───── Records provided
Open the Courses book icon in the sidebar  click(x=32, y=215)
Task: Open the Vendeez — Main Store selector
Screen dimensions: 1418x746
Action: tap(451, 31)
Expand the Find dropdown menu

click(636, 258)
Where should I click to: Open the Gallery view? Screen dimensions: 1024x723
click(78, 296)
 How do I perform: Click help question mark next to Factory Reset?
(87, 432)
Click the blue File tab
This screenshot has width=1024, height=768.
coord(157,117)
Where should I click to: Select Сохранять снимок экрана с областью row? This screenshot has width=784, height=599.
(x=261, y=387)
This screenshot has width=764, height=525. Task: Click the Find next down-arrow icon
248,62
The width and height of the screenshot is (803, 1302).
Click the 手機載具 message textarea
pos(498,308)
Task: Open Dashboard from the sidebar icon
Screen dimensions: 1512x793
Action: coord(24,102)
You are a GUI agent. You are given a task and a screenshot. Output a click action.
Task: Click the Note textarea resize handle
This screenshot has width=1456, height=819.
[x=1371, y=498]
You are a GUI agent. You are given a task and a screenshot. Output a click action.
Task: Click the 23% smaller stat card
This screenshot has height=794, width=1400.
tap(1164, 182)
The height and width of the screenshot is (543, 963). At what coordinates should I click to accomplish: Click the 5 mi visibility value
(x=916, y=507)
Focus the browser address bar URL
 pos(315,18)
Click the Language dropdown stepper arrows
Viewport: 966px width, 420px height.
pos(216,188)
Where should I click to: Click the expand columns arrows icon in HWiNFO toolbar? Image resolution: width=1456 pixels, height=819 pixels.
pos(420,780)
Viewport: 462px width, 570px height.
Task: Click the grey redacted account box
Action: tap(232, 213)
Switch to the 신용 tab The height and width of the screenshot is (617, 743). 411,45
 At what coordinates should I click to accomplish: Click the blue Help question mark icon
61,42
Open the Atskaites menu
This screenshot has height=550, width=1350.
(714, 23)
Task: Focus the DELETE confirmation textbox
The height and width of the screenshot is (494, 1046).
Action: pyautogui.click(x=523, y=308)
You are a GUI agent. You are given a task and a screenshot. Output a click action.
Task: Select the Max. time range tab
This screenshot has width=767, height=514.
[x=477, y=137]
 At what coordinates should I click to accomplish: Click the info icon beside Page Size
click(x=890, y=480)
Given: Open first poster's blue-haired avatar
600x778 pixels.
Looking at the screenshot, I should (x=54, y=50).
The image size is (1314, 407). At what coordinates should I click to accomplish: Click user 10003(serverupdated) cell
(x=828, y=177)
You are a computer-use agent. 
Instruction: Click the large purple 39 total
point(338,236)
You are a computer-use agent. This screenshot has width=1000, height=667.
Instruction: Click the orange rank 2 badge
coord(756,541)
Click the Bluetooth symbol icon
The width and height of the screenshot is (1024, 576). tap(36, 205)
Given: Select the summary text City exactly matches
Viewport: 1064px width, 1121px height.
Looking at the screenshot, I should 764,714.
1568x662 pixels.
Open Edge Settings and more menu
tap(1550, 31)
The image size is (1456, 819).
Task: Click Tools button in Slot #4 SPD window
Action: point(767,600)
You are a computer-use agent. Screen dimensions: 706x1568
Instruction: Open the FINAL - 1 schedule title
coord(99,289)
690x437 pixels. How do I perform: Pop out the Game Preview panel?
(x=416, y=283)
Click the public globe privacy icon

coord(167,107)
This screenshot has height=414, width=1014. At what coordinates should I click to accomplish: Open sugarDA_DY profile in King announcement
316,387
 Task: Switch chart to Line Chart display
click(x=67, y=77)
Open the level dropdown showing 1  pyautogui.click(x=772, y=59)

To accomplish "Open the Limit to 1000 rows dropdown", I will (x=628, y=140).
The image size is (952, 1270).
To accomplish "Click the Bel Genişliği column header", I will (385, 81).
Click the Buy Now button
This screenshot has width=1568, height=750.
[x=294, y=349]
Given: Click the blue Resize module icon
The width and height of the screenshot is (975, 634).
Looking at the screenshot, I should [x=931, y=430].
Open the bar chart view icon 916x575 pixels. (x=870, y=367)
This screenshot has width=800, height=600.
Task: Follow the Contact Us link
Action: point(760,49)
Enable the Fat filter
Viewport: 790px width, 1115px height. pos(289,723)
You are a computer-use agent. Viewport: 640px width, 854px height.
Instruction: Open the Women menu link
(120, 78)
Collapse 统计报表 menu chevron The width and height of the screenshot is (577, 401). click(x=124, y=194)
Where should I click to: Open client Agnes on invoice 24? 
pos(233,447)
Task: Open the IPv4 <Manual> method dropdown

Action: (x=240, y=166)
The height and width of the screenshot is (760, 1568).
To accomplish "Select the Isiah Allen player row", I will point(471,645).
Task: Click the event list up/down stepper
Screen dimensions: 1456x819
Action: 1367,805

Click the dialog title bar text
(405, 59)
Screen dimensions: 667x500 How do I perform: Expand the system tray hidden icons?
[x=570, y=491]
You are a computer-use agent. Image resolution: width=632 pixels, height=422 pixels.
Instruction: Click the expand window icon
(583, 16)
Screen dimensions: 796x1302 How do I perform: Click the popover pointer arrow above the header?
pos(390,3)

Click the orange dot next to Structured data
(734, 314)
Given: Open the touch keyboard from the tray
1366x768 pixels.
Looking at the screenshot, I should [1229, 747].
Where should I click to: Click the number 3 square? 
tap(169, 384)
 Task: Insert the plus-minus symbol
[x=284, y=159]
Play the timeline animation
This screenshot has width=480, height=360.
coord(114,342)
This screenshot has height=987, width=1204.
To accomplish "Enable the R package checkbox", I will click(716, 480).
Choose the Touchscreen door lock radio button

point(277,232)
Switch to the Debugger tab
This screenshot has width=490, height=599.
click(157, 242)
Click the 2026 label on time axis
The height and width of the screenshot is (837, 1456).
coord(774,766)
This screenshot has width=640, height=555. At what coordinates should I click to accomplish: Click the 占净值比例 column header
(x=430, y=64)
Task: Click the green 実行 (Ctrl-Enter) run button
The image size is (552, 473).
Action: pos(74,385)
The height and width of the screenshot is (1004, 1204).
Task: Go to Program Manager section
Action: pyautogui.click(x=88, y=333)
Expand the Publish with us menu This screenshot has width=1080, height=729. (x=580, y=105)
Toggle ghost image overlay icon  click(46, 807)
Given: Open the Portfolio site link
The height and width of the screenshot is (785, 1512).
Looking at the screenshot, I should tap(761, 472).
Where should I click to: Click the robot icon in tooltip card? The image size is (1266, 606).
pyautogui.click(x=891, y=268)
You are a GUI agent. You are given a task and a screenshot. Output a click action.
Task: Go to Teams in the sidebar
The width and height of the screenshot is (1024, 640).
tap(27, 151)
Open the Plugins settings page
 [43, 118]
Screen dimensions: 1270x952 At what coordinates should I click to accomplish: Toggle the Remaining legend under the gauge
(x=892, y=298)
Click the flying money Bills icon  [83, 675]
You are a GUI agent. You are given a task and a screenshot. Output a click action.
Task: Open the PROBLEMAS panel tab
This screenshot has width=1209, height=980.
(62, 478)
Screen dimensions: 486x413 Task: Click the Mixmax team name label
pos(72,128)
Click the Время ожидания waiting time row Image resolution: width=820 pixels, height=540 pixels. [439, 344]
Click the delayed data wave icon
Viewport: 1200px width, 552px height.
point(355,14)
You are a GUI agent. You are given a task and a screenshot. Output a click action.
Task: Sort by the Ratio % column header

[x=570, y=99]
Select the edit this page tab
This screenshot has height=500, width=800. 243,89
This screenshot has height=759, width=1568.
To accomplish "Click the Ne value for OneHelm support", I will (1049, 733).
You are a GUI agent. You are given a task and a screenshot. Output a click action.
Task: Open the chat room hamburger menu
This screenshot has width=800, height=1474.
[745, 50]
──────────
*Work instructions*. Rewrite every one of the rows above so that each occurrence of "GUI agent" becomes "computer-use assistant", leaving all other text unchanged.

*Response to this exercise*.
Open the Courses book icon in the sidebar  click(x=32, y=215)
Task: Open the Vendeez — Main Store selector
Screen dimensions: 1418x746
Action: tap(451, 31)
Expand the Find dropdown menu

click(636, 258)
Where should I click to: Open the Gallery view? Screen dimensions: 1024x723
click(78, 296)
 How do I perform: Click help question mark next to Factory Reset?
(87, 432)
Click the blue File tab
This screenshot has width=1024, height=768.
coord(157,117)
Where should I click to: Select Сохранять снимок экрана с областью row? This screenshot has width=784, height=599.
(x=261, y=387)
This screenshot has width=764, height=525. Task: Click the Find next down-arrow icon
248,62
The width and height of the screenshot is (803, 1302).
Click the 手機載具 message textarea
pos(498,308)
Task: Open Dashboard from the sidebar icon
Screen dimensions: 1512x793
Action: coord(24,102)
You are a computer-use assistant. You are given a task and a screenshot. Output a click action.
Task: Click the Note textarea resize handle
This screenshot has width=1456, height=819.
[x=1371, y=498]
You are a computer-use assistant. You are given a task and a screenshot. Output a click action.
Task: Click the 23% smaller stat card
This screenshot has height=794, width=1400.
tap(1164, 182)
The height and width of the screenshot is (543, 963). At what coordinates should I click to accomplish: Click the 5 mi visibility value
(x=916, y=507)
Focus the browser address bar URL
 pos(315,18)
Click the Language dropdown stepper arrows
Viewport: 966px width, 420px height.
pos(216,188)
Where should I click to: Click the expand columns arrows icon in HWiNFO toolbar? Image resolution: width=1456 pixels, height=819 pixels.
pos(420,780)
Viewport: 462px width, 570px height.
Task: Click the grey redacted account box
Action: tap(232, 213)
Switch to the 신용 tab The height and width of the screenshot is (617, 743). 411,45
 At what coordinates should I click to accomplish: Click the blue Help question mark icon
61,42
Open the Atskaites menu
This screenshot has height=550, width=1350.
(714, 23)
Task: Focus the DELETE confirmation textbox
The height and width of the screenshot is (494, 1046).
Action: pyautogui.click(x=523, y=308)
You are a computer-use assistant. You are given a task and a screenshot. Output a click action.
Task: Select the Max. time range tab
This screenshot has width=767, height=514.
[x=477, y=137]
 At what coordinates should I click to accomplish: Click the info icon beside Page Size
click(x=890, y=480)
Given: Open first poster's blue-haired avatar
600x778 pixels.
Looking at the screenshot, I should (x=54, y=50).
The image size is (1314, 407). At what coordinates should I click to accomplish: Click user 10003(serverupdated) cell
(x=828, y=177)
You are a computer-use agent. 
Instruction: Click the large purple 39 total
point(338,236)
You are a computer-use agent. This screenshot has width=1000, height=667.
Instruction: Click the orange rank 2 badge
coord(756,541)
Click the Bluetooth symbol icon
The width and height of the screenshot is (1024, 576). tap(36, 205)
Given: Select the summary text City exactly matches
Viewport: 1064px width, 1121px height.
Looking at the screenshot, I should 764,714.
1568x662 pixels.
Open Edge Settings and more menu
tap(1550, 31)
The image size is (1456, 819).
Task: Click Tools button in Slot #4 SPD window
Action: point(767,600)
You are a computer-use agent. Screen dimensions: 706x1568
Instruction: Open the FINAL - 1 schedule title
coord(99,289)
690x437 pixels. How do I perform: Pop out the Game Preview panel?
(x=416, y=283)
Click the public globe privacy icon

coord(167,107)
This screenshot has height=414, width=1014. At what coordinates should I click to accomplish: Open sugarDA_DY profile in King announcement
316,387
 Task: Switch chart to Line Chart display
click(x=67, y=77)
Open the level dropdown showing 1  pyautogui.click(x=772, y=59)

To accomplish "Open the Limit to 1000 rows dropdown", I will (x=628, y=140).
The image size is (952, 1270).
To accomplish "Click the Bel Genişliği column header", I will (385, 81).
Click the Buy Now button
This screenshot has width=1568, height=750.
[x=294, y=349]
Given: Click the blue Resize module icon
The width and height of the screenshot is (975, 634).
Looking at the screenshot, I should [x=931, y=430].
Open the bar chart view icon 916x575 pixels. (x=870, y=367)
This screenshot has width=800, height=600.
Task: Follow the Contact Us link
Action: point(760,49)
Enable the Fat filter
Viewport: 790px width, 1115px height. pos(289,723)
You are a computer-use agent. Viewport: 640px width, 854px height.
Instruction: Open the Women menu link
(120, 78)
Collapse 统计报表 menu chevron The width and height of the screenshot is (577, 401). click(x=124, y=194)
Where should I click to: Open client Agnes on invoice 24? 
pos(233,447)
Task: Open the IPv4 <Manual> method dropdown

Action: (x=240, y=166)
The height and width of the screenshot is (760, 1568).
To accomplish "Select the Isiah Allen player row", I will point(471,645).
Task: Click the event list up/down stepper
Screen dimensions: 1456x819
Action: 1367,805

Click the dialog title bar text
(405, 59)
Screen dimensions: 667x500 How do I perform: Expand the system tray hidden icons?
[x=570, y=491]
You are a computer-use agent. Image resolution: width=632 pixels, height=422 pixels.
Instruction: Click the expand window icon
(583, 16)
Screen dimensions: 796x1302 How do I perform: Click the popover pointer arrow above the header?
pos(390,3)

Click the orange dot next to Structured data
(734, 314)
Given: Open the touch keyboard from the tray
1366x768 pixels.
Looking at the screenshot, I should [1229, 747].
Where should I click to: Click the number 3 square? 
tap(169, 384)
 Task: Insert the plus-minus symbol
[x=284, y=159]
Play the timeline animation
This screenshot has width=480, height=360.
coord(114,342)
This screenshot has height=987, width=1204.
To accomplish "Enable the R package checkbox", I will click(716, 480).
Choose the Touchscreen door lock radio button

point(277,232)
Switch to the Debugger tab
This screenshot has width=490, height=599.
click(157, 242)
Click the 2026 label on time axis
The height and width of the screenshot is (837, 1456).
coord(774,766)
This screenshot has width=640, height=555. At what coordinates should I click to accomplish: Click the 占净值比例 column header
(x=430, y=64)
Task: Click the green 実行 (Ctrl-Enter) run button
The image size is (552, 473).
Action: pos(74,385)
The height and width of the screenshot is (1004, 1204).
Task: Go to Program Manager section
Action: pyautogui.click(x=88, y=333)
Expand the Publish with us menu This screenshot has width=1080, height=729. (x=580, y=105)
Toggle ghost image overlay icon  click(46, 807)
Given: Open the Portfolio site link
The height and width of the screenshot is (785, 1512).
Looking at the screenshot, I should tap(761, 472).
Where should I click to: Click the robot icon in tooltip card? The image size is (1266, 606).
pyautogui.click(x=891, y=268)
You are a computer-use assistant. You are given a task and a screenshot. Output a click action.
Task: Go to Teams in the sidebar
The width and height of the screenshot is (1024, 640).
tap(27, 151)
Open the Plugins settings page
 [43, 118]
Screen dimensions: 1270x952 At what coordinates should I click to accomplish: Toggle the Remaining legend under the gauge
(x=892, y=298)
Click the flying money Bills icon  [83, 675]
You are a computer-use assistant. You are given a task and a screenshot. Output a click action.
Task: Open the PROBLEMAS panel tab
This screenshot has width=1209, height=980.
(62, 478)
Screen dimensions: 486x413 Task: Click the Mixmax team name label
pos(72,128)
Click the Время ожидания waiting time row Image resolution: width=820 pixels, height=540 pixels. [439, 344]
Click the delayed data wave icon
Viewport: 1200px width, 552px height.
point(355,14)
You are a computer-use assistant. You are given a task and a screenshot. Output a click action.
Task: Sort by the Ratio % column header

[x=570, y=99]
Select the edit this page tab
This screenshot has height=500, width=800. 243,89
This screenshot has height=759, width=1568.
To accomplish "Click the Ne value for OneHelm support", I will (1049, 733).
You are a computer-use assistant. You are given a task and a screenshot. Output a click action.
Task: Open the chat room hamburger menu
This screenshot has width=800, height=1474.
[745, 50]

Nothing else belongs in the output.